# Kepler's Third Law of Motion

Alignments to Content Standards: N-RN.A.2

Below is a picture of the (elliptical) orbit of a planet around the sun: The sun is at point $A$, point $P$ is where the planet is closest to the sun during its orbit, and point $Q$ is where the planet is farthest from the sun during its orbit. Kepler made the following amazing discovery: if $a$ is the average of the closest and farthest distances of the planet from the sun and $t$ is the time it takes the planet to make one full orbit around the sun then the quotient $\frac{t^2} {a^3}$ does not depend on the planet. In what follows, we measure $t$ in years and $a$ in astronomical units where one astronomical unit is the average of the closest and farthest distances from the earth to the sun. These units are helpful since we have $t = 1$ and $a = 1$ for the earth, allowing us to find the quotient $\frac{t^2}{a^3} = 1$.

1. Find an equation for $t$ in terms of $a$ and an equation for $a$ in terms of $t$.
2. The orbit of Mars takes about 1.88 years. What is its average distance from the sun?
3. The average distance of Neptune is 30.06 astronomical units. About how long does each orbit of Neptune take?
4. What is the farthest a planet could be from the sun during its orbit if each orbit takes 5 years?

## IM Commentary

The purpose of this task is to solve some expressions requiring fractional exponents in an interesting modeling context. Like many physical laws, Kepler's third law of planetary motion is an approximation, one with remarkable accuracy as can be seen from that data presented here: http://www.physicsclassroom.com/class/circles/u6l4a.cfm. Much more interesting information can be found in the technical Wikipedia article on Kepler's laws: http://en.wikipedia.org/wiki/Kepler's_laws_of_planetary_motion. The point $B$ marked in the picture is the second focus of the ellipse: it is not used in the problem but has been included for completeness and could be examined further under G-GPE.3.

In modeling contexts, choice of units can play an important role as it does here. The value of the quotient $\frac{t^2}{a^3}$ for the given units is 1. It would be difficult to calculate this value in other units (such as minutes and miles) without a lot more information and calculation.

## Solution

1. We are given that the quotient $\frac{t^2}{a^3}$ does not depend on the planet and is always equal to 1. Rewriting the equation gives $t^2 = a^3.$ This means, extracting square roots on both sides, that $$\sqrt{t^2} = \sqrt{a^{3}}.$$ On the left hand side of the equation, the square root function is the inverse of the function with input $t$ and output $t^2$; but the square root value is always non-negative and so we have $\sqrt{t^2} = |t|$. In this context, this is the same as $t$ because the orbit always takes a positive amount of time. On the right hand side of the equation we have $\sqrt{a^{3}} = a^{3/2}$. To see why, note that both sides of this equation are positive and the square of both sides is $a^3$. Putting our calculations together, we have $t = a^{3/2}$.

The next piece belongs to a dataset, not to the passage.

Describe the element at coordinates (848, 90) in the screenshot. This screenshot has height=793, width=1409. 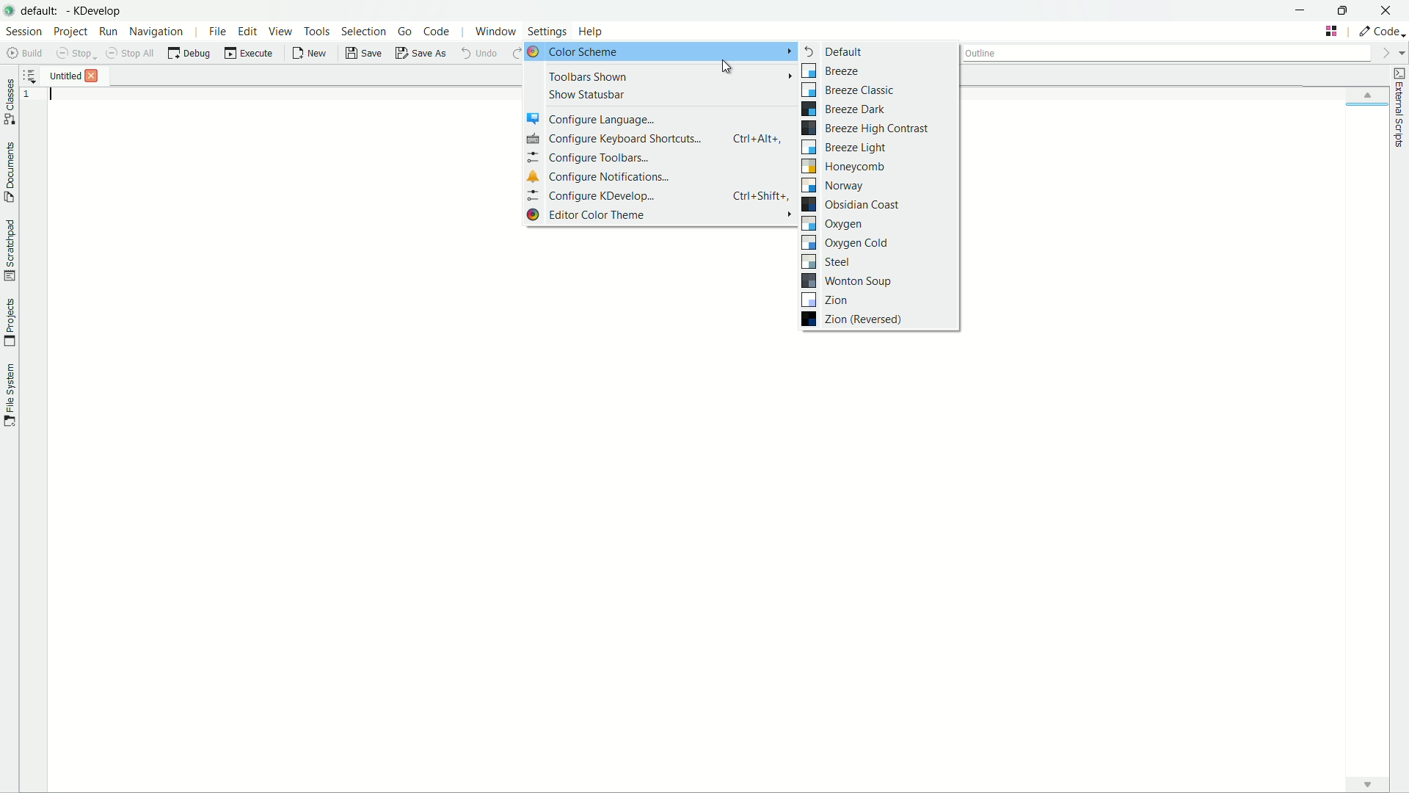
I see `breeze classic` at that location.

A similar argument extracting cube roots of the equation $t^2 = a^3$ gives $a = t^{2/3}$. In this case, absolute values do not play a role because the cube root can be positive or negative.

2. For this question, we are given that Mars' orbit takes about 1.88 years so $t = 1.88$ and $a = 1.88^{2/3}$ which is about 1.52. So we would expect the average of the farthest and closest distances of Mars from the sun to be about one and one-half times that of the earth.
3. For this question, we are given that the average distance of Neptune from the sun is $a = 30.06$ astronomical units. From above, the time it takes Neptune to make one full orbit is $t = 30.06^{3/2}$ which is about 165. So we expect one full orbit of Neptune around the sun to take 165 years, longer than the life span of any human being.
4. As in part (a) if the orbit of a planet takes 5 years then $t = 5$ and the average distance is $a = 5^{2/3}$ which is about 2.9. As the picture in the question shows, a planet can be substantially farther from the sun than its average distance. The average distance is the average of the closest and farthest distances. Since the closest distance must be positive (in fact, reasonably large since otherwise the planet would either be captured by the suns' gravitational pull at its closest point or escape at its farthest point), this means that the farthest the planet can be from the sun is a little less than twice the average distance. If a planet takes 5 years to orbit the sun then it will not be more than 5.8 astronomical units from the sun during its orbit: this represents the extreme case where the planet actually touches the sun at point $P$ and would be 5.8 astronomical units from the sun at point $Q$. This is not a realistic scenario and more astronomical knowledge would be necessary to evaluate how far (and close) a planet could realistically be from the sun during its orbit.